╭──

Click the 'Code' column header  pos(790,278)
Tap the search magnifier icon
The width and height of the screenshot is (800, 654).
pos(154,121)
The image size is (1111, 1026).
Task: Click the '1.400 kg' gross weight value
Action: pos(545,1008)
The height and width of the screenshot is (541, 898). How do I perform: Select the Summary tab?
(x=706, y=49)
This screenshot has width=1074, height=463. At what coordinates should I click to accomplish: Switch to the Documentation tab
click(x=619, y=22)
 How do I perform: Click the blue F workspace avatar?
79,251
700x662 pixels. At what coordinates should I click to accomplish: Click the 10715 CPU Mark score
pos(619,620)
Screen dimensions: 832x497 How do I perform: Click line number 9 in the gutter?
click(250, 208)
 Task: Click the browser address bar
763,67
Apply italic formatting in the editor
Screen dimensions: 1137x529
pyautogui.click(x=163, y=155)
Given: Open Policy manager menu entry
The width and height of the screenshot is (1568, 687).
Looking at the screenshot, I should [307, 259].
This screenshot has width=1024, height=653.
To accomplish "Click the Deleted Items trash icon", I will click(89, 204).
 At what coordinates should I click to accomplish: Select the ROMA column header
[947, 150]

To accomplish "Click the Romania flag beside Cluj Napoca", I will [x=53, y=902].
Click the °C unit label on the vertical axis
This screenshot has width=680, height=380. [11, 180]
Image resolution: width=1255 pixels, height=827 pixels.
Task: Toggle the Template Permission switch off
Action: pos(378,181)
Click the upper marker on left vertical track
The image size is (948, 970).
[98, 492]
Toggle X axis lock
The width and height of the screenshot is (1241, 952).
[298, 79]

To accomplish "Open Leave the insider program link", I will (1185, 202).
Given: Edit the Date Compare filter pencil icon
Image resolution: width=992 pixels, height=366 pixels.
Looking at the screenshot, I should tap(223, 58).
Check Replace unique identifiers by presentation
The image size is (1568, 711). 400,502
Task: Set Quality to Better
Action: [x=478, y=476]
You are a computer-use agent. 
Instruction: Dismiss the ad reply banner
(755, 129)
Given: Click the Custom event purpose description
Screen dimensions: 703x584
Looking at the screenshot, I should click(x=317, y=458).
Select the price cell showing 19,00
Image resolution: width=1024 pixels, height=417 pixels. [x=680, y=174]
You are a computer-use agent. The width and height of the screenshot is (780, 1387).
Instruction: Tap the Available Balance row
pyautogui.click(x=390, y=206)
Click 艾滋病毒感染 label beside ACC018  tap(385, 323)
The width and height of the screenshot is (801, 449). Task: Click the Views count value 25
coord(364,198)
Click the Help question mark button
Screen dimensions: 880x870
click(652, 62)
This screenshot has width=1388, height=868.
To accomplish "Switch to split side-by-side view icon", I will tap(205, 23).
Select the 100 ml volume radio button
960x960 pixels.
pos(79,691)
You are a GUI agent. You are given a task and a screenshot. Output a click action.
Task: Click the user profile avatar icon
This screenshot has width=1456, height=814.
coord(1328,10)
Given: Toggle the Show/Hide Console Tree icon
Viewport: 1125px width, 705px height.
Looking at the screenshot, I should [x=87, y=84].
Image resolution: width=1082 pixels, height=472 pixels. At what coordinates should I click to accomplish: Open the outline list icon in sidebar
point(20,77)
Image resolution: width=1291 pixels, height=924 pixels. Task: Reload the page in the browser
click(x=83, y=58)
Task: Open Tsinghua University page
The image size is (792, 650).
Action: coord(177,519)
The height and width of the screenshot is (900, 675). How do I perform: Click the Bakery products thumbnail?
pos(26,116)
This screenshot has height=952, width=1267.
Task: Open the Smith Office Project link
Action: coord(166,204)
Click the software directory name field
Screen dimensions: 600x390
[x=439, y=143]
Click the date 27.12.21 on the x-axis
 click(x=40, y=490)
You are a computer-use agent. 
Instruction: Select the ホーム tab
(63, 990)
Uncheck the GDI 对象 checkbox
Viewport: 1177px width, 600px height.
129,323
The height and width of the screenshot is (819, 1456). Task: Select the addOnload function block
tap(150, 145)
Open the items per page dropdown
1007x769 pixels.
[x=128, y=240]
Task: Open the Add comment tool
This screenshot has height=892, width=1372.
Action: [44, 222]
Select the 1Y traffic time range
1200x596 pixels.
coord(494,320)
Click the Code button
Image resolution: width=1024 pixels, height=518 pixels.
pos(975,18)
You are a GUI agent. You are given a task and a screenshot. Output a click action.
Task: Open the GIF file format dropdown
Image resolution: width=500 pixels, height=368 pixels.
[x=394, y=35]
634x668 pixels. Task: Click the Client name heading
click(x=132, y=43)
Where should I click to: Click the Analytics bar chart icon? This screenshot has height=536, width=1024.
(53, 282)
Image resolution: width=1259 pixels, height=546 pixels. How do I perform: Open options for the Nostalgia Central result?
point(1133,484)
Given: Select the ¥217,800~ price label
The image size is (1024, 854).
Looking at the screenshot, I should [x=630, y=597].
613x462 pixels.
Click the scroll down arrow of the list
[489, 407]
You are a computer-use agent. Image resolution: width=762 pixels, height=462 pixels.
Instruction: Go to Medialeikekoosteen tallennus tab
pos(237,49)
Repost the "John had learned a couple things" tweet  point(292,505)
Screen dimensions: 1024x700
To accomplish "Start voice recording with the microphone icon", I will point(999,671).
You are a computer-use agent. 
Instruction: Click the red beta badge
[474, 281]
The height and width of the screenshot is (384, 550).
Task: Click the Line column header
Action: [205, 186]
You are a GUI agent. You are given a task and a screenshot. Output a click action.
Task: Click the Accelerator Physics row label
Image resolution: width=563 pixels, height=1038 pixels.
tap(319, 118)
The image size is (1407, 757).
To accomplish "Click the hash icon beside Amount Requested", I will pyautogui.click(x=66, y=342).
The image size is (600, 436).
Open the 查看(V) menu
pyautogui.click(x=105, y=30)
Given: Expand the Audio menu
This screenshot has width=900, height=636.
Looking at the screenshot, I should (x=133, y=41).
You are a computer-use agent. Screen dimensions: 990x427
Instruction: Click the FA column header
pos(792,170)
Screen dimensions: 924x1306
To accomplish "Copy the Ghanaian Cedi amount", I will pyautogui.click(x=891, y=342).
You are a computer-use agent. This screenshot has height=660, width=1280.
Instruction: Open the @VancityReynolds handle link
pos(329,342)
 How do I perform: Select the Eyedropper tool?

╰──

* Task prompt
Please state how many lines of the entries above include the string "beside", giving the number and nothing more.

* Output for this task
3